Seriously, one day, I fear the nice staff on the tills or the online end of my favourite shops will politely yet firmly ask me to step aside whilst security take me ‘out the back’.
I am a ‘serial returner’, often knowing that the item will inevitably be returned. Poor size, poor quality, poor performance. Whether it’s for me, my kids, my husband or my home, in order to be a keeper it has to be perfect and sometimes I will only know that once I’ve got the item home. The amount of duplicate sizes of things I buy for my kids is insane. Or normal it would seem, as friends seem to experience much the same.
I am a Libran through and through: ‘kind, gentle and lovers of beauty, harmony and peace’. Sounds good so far but: ‘one of the most difficult things for a Libra is to take a decision. When faced with a choice, it is very tough for them to select what is best for them, which can become a big hurdle in their path.’ Yes, I know. First world problems and all that.
Yup. That’s me. Indecisive as hell, swinging like a pendulum as to whether I am completely sure about something, especially when there is such a broad choice. (Over 10 years into my marriage, he is definitely beginning to grow on me. Plus, he is well past his return date and I know my Mother in law wouldn’t take him back.)

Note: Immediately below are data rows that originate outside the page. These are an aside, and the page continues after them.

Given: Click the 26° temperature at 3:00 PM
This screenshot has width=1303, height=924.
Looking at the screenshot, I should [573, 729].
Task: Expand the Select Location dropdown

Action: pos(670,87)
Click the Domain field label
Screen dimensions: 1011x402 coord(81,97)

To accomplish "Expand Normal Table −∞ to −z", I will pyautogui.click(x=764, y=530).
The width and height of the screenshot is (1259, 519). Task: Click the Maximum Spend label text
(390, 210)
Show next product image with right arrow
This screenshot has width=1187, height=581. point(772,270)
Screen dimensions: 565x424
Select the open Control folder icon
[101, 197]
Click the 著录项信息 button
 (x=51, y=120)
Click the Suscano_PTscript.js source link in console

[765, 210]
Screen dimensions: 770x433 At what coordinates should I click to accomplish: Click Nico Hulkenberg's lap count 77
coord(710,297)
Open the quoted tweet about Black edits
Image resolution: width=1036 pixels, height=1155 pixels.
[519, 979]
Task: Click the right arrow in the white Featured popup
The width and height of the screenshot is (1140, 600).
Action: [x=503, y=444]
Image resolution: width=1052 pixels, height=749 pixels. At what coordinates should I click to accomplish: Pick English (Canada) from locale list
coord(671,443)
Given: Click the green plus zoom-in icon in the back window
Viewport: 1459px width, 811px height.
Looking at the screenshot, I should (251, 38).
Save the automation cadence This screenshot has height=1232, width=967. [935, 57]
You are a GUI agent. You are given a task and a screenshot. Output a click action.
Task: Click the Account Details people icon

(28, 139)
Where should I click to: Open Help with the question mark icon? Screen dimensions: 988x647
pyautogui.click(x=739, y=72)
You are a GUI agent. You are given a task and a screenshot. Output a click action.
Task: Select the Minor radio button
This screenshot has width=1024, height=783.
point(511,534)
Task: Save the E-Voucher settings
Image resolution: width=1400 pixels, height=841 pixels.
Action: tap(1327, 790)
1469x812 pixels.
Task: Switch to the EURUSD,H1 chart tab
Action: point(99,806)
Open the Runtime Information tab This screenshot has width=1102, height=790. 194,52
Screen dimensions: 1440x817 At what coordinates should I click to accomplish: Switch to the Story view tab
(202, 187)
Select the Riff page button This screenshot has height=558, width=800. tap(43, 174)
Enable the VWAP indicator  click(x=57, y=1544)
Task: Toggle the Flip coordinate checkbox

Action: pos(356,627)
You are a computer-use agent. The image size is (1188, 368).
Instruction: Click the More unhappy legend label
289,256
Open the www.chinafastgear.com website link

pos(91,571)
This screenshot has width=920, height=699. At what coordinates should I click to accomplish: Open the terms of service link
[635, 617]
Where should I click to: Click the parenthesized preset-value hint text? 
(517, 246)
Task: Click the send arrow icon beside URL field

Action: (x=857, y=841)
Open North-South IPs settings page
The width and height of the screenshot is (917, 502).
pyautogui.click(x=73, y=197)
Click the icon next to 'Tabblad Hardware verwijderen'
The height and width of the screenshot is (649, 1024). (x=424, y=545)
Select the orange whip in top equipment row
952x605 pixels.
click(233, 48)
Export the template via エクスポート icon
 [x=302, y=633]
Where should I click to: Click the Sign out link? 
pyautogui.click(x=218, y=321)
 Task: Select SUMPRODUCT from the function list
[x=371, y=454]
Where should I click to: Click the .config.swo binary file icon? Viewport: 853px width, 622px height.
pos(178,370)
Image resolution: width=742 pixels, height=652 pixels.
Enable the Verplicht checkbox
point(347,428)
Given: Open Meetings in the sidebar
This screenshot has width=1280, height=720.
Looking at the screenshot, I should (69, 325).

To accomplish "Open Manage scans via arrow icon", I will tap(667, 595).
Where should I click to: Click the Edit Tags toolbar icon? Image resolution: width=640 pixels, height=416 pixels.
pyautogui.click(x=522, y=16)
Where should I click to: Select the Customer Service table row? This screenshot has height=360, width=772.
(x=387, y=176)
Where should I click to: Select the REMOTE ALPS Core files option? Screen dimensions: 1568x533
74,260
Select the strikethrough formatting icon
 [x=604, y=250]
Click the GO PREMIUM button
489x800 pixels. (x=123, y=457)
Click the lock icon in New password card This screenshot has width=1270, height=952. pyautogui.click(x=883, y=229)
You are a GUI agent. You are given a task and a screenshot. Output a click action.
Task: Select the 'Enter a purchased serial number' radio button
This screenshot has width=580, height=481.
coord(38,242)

I shred all useless receipts – and by useless, I mean I’m definitely not returning it/them. A box of red Lindor for example. Hardly going to have an issue with them now am I?
Stationery, supermarkets, restaurants. Those kind of receipts will usually be shredded. I’d love to say I check them off against my bank statement one by one like a fastidious friend of mine, but it gets to insanity point and takes me way back to University days in Manchester when the itemised phone bill would come in. My 5 housemates and I would sit round that farshtunken kitchen, as if we were FBI agents going through classified intel looking for clues. In reality, we were just cross-referencing who was racking up the lions share of calls, circling the ‘unidentified numbers’ and subsequently calling said number to discover who had made the original call. It was a false economy as we would inevitable do the it again next bill, querying the same number. All to save a couple of quid. (Although in fairness, £2 got you a round of snakebite n’ black in the 90s.)
“Hi, who do you know living in Mabfield Road, Manchester?” It wasn’t all fruitless – one call to a Birmingham number resulted in a marriage. True story.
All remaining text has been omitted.